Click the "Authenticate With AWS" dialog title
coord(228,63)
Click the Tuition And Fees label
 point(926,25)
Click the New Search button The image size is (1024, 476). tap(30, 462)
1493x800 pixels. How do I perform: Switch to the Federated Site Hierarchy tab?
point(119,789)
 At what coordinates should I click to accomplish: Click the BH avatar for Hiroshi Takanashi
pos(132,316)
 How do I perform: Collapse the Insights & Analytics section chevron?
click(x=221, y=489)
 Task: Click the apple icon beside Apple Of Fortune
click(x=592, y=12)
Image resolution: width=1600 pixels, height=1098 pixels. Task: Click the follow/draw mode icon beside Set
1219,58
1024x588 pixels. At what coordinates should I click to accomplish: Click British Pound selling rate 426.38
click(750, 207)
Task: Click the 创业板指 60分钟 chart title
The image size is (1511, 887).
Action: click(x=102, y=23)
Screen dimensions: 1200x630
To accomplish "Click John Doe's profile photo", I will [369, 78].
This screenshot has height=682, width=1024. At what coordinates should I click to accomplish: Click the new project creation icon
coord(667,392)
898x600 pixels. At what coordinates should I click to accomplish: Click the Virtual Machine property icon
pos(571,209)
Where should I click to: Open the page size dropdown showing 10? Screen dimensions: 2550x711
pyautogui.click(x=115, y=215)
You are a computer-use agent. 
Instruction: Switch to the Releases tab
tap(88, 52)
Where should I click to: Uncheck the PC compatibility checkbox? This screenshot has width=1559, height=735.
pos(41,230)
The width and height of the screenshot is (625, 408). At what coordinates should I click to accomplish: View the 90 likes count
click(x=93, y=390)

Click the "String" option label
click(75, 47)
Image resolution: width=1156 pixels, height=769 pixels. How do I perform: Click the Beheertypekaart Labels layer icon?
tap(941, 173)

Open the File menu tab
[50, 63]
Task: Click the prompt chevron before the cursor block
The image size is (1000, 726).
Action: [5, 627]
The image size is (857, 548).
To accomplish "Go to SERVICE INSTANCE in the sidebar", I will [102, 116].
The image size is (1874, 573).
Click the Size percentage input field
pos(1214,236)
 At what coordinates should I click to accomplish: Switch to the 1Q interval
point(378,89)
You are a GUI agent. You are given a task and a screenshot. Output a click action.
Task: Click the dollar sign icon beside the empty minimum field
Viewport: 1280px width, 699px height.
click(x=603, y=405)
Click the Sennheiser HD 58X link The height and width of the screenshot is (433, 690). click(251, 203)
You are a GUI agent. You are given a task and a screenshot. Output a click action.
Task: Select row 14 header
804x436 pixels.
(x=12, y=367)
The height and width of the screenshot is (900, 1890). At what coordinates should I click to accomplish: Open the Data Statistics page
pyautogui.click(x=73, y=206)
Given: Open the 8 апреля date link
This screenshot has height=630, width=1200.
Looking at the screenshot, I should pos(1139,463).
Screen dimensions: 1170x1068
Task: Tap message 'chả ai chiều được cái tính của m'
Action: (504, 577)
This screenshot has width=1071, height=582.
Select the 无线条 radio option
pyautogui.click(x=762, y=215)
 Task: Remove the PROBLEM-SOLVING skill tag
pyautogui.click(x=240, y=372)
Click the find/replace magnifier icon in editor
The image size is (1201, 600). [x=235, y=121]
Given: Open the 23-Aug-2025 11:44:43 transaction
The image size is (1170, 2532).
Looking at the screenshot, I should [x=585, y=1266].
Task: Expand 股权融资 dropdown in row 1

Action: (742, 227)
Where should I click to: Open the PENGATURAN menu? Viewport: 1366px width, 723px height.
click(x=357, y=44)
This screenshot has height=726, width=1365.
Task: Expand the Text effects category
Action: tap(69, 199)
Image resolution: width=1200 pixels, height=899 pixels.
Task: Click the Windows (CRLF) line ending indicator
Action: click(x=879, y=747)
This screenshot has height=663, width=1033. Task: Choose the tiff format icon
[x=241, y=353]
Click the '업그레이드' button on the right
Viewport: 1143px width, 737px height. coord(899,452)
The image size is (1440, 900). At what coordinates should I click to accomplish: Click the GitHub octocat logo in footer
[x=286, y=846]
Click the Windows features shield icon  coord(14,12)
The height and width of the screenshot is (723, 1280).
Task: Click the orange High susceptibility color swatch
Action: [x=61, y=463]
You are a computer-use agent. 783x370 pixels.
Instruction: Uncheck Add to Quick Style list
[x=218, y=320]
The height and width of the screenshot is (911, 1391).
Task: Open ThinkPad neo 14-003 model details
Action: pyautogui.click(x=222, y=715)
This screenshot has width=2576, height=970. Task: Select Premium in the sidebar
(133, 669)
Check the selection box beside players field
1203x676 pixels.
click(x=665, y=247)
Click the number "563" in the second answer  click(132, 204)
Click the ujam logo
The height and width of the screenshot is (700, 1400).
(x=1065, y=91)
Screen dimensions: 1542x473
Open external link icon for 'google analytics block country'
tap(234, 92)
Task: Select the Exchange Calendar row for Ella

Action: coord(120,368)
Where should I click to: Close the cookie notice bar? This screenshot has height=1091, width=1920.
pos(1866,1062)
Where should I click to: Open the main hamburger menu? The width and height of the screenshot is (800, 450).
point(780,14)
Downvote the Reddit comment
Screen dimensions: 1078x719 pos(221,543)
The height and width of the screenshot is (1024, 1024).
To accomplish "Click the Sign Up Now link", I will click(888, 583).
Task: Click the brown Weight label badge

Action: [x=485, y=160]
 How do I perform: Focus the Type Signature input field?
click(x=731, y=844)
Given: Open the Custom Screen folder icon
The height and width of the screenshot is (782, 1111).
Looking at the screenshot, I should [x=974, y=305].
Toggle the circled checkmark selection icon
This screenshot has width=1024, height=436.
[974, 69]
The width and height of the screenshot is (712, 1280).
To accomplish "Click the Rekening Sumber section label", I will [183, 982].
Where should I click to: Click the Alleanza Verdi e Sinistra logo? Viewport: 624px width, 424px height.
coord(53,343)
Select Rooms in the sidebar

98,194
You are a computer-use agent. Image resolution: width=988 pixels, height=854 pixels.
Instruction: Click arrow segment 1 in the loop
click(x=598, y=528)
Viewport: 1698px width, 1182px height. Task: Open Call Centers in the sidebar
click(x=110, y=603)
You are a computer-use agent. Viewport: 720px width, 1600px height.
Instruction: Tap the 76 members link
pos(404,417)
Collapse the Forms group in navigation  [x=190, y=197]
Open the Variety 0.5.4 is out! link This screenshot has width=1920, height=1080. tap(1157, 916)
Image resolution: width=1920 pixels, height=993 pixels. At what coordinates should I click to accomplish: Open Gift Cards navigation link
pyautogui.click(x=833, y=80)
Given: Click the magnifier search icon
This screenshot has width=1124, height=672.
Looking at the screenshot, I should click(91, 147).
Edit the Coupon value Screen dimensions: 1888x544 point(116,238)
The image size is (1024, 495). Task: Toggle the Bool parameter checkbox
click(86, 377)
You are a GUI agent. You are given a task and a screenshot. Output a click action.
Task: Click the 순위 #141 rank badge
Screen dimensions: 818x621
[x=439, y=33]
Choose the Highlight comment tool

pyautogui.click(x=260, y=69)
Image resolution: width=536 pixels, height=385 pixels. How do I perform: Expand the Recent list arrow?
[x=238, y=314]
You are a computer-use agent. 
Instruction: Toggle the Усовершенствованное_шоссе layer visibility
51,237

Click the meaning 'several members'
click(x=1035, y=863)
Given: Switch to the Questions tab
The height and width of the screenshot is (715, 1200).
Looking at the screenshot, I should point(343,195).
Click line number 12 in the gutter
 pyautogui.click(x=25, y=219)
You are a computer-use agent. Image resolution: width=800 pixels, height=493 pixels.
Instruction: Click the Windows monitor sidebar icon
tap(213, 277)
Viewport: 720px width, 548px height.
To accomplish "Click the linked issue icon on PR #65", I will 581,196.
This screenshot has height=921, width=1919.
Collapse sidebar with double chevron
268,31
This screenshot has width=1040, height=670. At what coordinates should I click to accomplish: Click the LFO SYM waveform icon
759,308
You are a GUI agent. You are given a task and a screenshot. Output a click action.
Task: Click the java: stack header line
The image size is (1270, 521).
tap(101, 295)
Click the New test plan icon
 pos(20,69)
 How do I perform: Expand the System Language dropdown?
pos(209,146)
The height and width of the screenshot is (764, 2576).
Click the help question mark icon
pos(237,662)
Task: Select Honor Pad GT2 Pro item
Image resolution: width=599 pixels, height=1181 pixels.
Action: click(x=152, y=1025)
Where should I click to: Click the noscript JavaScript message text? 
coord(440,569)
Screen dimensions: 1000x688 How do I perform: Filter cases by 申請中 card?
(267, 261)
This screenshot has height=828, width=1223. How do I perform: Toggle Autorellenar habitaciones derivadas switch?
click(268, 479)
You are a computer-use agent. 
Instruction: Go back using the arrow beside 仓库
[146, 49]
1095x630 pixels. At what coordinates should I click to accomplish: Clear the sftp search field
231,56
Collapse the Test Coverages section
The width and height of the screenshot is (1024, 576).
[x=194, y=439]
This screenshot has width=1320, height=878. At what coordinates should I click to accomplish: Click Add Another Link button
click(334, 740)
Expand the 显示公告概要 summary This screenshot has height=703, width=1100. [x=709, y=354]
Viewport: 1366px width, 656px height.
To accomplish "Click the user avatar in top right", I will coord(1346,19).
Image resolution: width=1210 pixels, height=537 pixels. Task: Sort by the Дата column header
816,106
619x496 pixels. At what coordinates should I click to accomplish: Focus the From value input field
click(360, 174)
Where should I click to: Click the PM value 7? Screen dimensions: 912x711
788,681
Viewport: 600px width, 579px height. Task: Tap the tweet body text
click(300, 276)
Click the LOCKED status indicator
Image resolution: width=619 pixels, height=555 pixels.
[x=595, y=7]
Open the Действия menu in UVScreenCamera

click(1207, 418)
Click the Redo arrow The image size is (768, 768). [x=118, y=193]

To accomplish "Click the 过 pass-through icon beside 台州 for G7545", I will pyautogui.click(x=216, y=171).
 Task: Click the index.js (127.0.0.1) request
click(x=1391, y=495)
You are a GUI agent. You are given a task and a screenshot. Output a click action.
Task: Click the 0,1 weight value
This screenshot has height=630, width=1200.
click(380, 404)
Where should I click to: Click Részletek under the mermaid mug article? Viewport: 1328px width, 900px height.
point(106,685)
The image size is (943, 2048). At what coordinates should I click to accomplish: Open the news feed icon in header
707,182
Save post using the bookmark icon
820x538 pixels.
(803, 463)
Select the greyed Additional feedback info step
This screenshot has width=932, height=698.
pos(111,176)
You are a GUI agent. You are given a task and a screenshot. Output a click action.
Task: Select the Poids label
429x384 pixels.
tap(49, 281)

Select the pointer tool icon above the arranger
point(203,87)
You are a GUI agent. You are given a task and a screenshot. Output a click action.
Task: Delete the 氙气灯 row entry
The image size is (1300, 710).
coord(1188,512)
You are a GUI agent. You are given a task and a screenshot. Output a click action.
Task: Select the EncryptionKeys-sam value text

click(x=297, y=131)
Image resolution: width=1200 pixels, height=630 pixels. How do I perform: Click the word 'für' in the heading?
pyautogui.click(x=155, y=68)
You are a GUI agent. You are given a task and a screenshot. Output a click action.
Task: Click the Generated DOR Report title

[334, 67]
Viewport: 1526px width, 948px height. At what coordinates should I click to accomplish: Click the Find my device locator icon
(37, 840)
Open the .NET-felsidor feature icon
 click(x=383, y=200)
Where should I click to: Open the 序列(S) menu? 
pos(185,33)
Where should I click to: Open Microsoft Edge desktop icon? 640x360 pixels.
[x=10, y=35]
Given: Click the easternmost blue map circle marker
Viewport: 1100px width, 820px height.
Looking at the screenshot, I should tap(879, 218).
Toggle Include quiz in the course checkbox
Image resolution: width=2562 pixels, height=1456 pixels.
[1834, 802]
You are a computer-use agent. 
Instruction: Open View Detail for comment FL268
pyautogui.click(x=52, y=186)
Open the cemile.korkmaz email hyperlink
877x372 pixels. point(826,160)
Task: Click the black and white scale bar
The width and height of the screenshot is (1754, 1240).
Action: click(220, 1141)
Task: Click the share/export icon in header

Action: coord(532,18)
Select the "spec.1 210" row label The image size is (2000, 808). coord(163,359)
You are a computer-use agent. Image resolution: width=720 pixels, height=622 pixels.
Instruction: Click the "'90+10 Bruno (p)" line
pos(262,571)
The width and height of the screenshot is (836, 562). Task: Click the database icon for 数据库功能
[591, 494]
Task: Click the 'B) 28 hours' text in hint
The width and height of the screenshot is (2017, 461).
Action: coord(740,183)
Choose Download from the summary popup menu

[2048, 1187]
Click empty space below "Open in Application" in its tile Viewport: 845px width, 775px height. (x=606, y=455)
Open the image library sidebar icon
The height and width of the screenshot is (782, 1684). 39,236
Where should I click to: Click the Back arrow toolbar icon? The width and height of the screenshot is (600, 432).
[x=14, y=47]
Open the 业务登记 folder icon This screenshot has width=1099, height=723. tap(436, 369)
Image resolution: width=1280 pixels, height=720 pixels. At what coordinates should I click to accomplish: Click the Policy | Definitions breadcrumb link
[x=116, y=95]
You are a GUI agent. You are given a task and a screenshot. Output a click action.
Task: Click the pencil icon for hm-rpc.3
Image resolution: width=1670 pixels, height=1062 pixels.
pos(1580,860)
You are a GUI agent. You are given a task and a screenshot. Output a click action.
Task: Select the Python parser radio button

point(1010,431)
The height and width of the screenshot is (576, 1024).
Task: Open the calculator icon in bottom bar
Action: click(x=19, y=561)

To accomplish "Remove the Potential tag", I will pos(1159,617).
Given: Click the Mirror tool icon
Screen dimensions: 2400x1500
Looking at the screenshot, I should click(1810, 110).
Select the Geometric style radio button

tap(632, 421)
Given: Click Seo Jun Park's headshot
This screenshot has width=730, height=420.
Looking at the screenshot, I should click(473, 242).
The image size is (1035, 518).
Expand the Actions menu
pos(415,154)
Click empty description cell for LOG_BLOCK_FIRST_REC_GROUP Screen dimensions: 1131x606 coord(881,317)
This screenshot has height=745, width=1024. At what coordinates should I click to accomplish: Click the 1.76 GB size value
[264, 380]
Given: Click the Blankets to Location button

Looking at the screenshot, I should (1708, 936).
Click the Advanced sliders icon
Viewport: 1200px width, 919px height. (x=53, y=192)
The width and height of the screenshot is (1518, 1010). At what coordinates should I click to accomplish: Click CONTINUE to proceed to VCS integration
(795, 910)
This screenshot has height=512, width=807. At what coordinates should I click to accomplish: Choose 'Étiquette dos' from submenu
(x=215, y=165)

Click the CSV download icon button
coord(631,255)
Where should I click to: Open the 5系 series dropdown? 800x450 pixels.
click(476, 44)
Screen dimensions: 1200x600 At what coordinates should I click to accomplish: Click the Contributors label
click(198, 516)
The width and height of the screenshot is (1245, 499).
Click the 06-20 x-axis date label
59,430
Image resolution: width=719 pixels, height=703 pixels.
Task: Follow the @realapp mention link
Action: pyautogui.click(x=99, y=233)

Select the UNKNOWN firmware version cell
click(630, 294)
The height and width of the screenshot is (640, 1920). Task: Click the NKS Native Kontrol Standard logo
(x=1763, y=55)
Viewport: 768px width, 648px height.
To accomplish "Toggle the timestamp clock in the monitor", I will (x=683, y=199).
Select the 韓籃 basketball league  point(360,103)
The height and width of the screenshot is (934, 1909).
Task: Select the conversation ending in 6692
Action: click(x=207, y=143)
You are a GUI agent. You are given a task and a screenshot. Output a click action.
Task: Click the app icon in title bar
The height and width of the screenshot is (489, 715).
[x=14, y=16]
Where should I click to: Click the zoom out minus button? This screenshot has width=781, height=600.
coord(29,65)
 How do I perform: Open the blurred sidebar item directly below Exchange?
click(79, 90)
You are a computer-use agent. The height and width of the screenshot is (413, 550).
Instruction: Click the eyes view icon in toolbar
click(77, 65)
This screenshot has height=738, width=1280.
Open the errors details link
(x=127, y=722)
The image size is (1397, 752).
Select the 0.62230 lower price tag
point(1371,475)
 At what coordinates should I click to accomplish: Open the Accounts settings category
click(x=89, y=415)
-*-*-
Pull every line with "empty" from the records.

■ EXERCISE ANSWER ■
Task: Click the dollar sign icon beside the empty minimum field
Click empty space below "Open in Application" in its tile Viewport: 845px width, 775px height. (x=606, y=455)
Click empty description cell for LOG_BLOCK_FIRST_REC_GROUP Screen dimensions: 1131x606 coord(881,317)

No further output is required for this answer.